▶ Tasks and exercises:
[1] From the article on the song "Follow Me" below, list every songwriter it credits.
[2] According to the article on the song "Follow Me" below, on what date was Do's version first released?
[3] Repeat a passage word for word from the article on the song "Follow Me" below, beginning at the words "from the album Northern" and stopping after "the same name.".

------ Passage to read ------

Song by Melanie C

from the album Northern Star (Japanese edition)
- Released: 14 October 1999
- Recorded: 1999
- Genre: Electronica; trip hop;
- Length: 4:47
- Label: Virgin
- Songwriters: Melanie C; Billy Steinberg; Bryan Adams;
- Producer: Marius de Vries

= Follow Me (Melanie C song) =

1999 song by Melanie C

"Follow Me" is a song by English singer Melanie C. Written by Melanie C, Billy Steinberg and Bryan Adams, it was originally recorded by Melanie C and first released as a bonus track on the Japanese edition of Northern Star. It also appeared as a B-side on the single for the song of the same name.

==Do version==

"Follow Me" was covered by Dutch pop singer Do for her second album Follow Me, and was initially released on March 30, 2006 as the first single from the album. The song was supposedly given to Do by co-writer Bryan Adams, as they have met each other several times after Do covered Adams's song "Heaven".

------ Given information ------

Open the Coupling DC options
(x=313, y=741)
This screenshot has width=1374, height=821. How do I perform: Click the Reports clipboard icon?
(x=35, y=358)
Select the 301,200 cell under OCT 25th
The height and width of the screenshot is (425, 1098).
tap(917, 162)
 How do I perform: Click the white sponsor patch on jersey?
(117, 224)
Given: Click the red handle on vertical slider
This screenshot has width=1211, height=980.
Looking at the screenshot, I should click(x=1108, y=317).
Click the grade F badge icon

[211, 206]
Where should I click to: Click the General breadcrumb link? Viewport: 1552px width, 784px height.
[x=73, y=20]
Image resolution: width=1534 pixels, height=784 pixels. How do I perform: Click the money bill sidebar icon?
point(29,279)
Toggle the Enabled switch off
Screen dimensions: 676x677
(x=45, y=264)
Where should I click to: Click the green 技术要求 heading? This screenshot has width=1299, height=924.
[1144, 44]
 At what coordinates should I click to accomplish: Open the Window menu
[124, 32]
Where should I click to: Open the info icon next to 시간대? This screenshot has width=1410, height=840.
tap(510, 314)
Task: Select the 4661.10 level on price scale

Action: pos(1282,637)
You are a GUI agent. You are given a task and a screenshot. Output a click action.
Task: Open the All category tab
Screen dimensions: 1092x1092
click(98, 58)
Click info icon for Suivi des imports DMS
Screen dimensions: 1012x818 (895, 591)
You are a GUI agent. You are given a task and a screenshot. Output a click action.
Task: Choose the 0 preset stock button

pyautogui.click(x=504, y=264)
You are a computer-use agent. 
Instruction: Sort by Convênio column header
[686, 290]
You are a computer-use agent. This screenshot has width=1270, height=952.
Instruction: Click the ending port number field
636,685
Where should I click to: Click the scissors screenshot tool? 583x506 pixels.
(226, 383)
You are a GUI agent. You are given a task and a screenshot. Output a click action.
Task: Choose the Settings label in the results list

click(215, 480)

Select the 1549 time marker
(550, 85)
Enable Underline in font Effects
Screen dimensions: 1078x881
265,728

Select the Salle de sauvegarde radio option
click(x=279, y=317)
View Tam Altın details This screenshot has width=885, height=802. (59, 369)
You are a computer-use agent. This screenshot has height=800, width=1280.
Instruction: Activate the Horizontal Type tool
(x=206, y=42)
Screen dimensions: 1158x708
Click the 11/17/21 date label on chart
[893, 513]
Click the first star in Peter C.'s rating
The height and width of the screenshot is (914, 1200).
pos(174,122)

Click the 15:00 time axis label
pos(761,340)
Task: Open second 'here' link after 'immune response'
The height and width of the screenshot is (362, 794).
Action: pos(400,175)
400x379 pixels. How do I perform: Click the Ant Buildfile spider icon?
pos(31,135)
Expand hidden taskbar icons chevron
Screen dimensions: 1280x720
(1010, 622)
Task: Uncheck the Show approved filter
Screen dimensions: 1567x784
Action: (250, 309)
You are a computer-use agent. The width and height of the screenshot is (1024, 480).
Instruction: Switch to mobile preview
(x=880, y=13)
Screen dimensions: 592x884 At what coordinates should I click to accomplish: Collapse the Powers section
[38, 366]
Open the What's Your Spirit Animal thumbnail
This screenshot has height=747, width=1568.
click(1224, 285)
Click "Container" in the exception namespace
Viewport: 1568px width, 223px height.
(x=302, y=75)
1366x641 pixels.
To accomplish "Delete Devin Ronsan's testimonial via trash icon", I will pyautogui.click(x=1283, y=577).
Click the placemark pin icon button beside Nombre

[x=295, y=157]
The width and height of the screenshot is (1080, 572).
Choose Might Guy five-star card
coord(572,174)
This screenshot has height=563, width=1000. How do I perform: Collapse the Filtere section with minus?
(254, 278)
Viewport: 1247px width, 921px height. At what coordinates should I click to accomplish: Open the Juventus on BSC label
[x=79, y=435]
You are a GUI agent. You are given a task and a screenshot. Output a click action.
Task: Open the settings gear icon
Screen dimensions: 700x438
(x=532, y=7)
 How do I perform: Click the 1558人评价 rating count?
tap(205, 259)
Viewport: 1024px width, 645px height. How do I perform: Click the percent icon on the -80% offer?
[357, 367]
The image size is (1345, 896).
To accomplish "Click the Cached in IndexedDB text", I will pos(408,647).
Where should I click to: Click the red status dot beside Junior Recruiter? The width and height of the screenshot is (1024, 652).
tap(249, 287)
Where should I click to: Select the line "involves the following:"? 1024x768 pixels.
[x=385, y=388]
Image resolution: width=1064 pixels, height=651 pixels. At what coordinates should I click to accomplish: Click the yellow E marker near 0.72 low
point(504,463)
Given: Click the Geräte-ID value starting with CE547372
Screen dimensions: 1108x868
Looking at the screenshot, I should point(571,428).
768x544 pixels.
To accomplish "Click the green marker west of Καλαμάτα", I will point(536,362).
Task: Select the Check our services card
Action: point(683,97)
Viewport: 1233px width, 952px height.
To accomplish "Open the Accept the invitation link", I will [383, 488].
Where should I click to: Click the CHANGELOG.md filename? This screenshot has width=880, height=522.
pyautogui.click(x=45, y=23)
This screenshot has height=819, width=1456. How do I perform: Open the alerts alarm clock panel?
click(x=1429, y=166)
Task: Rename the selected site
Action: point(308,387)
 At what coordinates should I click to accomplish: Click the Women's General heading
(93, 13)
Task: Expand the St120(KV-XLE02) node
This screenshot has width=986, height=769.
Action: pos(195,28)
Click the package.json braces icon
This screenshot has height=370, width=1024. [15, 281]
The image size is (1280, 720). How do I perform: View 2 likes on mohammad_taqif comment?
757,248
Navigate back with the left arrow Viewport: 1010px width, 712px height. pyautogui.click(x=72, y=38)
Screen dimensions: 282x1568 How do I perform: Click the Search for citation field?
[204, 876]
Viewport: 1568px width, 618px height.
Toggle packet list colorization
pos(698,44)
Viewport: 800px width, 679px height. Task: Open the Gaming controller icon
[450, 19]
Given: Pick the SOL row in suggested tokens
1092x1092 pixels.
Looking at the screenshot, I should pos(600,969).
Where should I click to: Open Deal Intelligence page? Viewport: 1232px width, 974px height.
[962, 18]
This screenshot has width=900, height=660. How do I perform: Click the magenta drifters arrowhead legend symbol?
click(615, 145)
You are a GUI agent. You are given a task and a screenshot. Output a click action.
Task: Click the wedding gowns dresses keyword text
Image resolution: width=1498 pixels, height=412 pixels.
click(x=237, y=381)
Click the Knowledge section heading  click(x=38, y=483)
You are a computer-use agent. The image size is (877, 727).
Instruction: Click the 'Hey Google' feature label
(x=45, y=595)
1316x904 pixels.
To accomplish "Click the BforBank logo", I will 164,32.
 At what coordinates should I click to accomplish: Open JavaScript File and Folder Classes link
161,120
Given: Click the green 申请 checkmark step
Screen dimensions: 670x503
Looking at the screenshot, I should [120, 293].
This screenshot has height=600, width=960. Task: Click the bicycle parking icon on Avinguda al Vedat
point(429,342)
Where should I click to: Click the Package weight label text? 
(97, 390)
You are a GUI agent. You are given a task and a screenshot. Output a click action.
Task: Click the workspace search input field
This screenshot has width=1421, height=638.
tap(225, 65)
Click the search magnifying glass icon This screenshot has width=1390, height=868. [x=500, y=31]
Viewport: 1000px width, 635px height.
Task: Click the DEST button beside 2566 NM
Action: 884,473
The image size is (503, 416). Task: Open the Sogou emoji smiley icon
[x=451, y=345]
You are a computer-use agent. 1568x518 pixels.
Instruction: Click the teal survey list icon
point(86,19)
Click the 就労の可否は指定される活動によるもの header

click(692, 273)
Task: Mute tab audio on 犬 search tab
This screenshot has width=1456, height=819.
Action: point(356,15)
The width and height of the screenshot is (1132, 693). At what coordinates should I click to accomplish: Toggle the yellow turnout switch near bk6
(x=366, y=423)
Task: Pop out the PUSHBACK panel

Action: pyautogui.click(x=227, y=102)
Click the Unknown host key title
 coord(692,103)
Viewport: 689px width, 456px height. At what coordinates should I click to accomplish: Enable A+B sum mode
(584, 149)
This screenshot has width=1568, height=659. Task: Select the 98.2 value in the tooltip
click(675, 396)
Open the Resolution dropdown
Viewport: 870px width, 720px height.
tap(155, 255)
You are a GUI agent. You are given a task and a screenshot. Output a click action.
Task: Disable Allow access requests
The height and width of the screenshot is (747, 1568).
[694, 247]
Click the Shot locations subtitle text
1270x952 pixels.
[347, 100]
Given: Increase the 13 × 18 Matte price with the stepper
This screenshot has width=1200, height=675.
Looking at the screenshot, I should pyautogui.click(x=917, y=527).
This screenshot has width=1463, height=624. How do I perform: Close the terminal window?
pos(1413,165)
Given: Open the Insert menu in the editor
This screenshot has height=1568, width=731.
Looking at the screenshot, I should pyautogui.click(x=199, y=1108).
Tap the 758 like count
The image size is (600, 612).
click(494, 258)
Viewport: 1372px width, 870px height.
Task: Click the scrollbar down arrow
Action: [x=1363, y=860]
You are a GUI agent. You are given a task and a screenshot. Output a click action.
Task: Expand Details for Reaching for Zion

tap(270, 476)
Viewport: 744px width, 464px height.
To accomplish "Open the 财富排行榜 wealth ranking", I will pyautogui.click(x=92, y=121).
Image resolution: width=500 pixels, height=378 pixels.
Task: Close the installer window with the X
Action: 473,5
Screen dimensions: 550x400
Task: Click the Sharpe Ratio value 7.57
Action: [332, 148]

------

▶ Answers to the problems:
[1] Melanie C, Billy Steinberg, Bryan Adams

[2] March 30, 2006

[3]
from the album Northern Star (Japanese edition)
- Released: 14 October 1999
- Recorded: 1999
- Genre: Electronica; trip hop;
- Length: 4:47
- Label: Virgin
- Songwriters: Melanie C; Billy Steinberg; Bryan Adams;
- Producer: Marius de Vries

= Follow Me (Melanie C song) =

1999 song by Melanie C

"Follow Me" is a song by English singer Melanie C. Written by Melanie C, Billy Steinberg and Bryan Adams, it was originally recorded by Melanie C and first released as a bonus track on the Japanese edition of Northern Star. It also appeared as a B-side on the single for the song of the same name.